As Sebag Montefiore writes in explaining the 40 year silence of the Muslim world when the Arabs lost Jerusalem during the Crusades, “as so often in Jerusalem’s history, religious fervour was inspired by political necessity.”
But according to Lowenberg, this in itself did not put an end to Jewish access to the Temple Mount. Basing himself on the same Salman ben Yeruham, he writes
Soon after the Muslim conquest, Jews received permission to build a synagogue on the Temple Mount. Perhaps the wooden structure that was built over the Foundation Stone was first intended for a synagogue, but even before it was completed, the site was expropriated by the city’s rulers [as the site for the Dome of the Rock]. The Jews received another site on the mount for a synagogue in compensation for the expropriated building. Most probably there was an active synagogue on the Temple Mount during most of the early Muslim period. [emphasis added]
After the Fatimids conquered Jerusalem in 969, a Temple Mount synagogue was rebuilt and used — until the Jews were then banished by Caliph al-Hakim in 1015. That decree was rescinded by a later ruler and Jews were again allowed to worship there until the conquest of Jerusalem by the Crusaders.
But even then, Jews were able to go up to the Temple Mount. The Rambam wrote in a letter in 1165 that he “entered the Great and Holy House [and] prayed there.”
|Portrait of The Rambam. Public domain|
The Jewish traveler, Benjamin of Tudela, visited Jerusalem between 1159 and 1172, and writes there were Jews praying “in front of the Western Wall [of the Dome of the Rock], one of the [remaining] walls of what was once the Holy of Holies.” Loewenberg notes that the Western Wall described by Benjamin of Tudela could not be the current Western Wall because it did not become a site for prayer until the sixteenth century, but instead the reference is to the ruins of the western wall of the Second Temple building on the Temple Mount.
Even after Saladin captured Jerusalem back from the Crusaders in 1187, and even though the Temple Mount was re-consecrated as a Muslim sanctuary, Saladin still allowed Jews access not only to Jerusalem, but also to worship on the Temple Mount. Later, though, Saladin forbade Jews from praying there. From the late thirteenth to the mid-nineteenth century, the Temple Mount was basically off-limits to Jews, though occasionally they were allowed access.
The chief rabbi of Jerusalem, David ben Shlomo Ibn Zimra (Radbaz, 1479-1573) wrote that the city’s Jews regularly went to the Temple Mount in order to view the entire temple ruins and pray there and that “we have not heard or seen anyone object to this.”

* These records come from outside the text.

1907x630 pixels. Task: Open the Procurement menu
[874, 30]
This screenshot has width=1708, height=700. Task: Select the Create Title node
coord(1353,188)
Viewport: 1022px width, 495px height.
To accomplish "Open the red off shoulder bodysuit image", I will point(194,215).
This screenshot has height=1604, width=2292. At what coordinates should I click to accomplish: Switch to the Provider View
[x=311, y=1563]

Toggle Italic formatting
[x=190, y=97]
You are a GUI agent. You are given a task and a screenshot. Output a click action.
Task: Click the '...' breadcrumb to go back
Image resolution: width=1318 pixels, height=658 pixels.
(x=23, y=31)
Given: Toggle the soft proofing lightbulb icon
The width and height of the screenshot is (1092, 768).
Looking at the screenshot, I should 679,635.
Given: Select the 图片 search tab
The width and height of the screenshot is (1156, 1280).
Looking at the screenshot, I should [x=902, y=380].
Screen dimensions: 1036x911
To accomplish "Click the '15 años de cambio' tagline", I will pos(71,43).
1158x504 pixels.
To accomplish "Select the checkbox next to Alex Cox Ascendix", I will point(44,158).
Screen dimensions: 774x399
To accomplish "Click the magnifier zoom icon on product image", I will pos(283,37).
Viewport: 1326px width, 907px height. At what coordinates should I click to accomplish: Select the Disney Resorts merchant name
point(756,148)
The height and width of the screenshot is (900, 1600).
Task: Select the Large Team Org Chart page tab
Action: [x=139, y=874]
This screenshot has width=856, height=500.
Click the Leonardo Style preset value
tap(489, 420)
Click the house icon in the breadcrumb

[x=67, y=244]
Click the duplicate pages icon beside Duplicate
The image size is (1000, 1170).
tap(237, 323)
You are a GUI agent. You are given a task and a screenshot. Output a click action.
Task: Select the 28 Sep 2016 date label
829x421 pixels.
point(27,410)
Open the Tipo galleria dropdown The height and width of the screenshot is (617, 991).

After the Ottoman conquest of Jerusalem in 1516, Sultan Suleiman I encouraged European Jews, especially those expelled from Spain and Portugal a generation earlier, to resettle in Jerusalem. He instructed his court architect to prepare a special place for Jewish prayer in an alley at the bottom of the Western retaining wall of the Temple Mount in compensation for prohibiting all non-Muslims from entering any part of the Temple Mount. He issued a royal decree guaranteeing Jews the right to pray at this Western Wall for all time.
So much much for Jews not being allowed to pray on the Temple Mount under Muslim control. Halachic issues are one thing, but that Israel today allows the Arabs, who were defeated by Israel in 1967 when Jerusalem was reunified, to continue to have the power to dictate to Jews what they can and cannot do on the Temple Mount is mind boggling.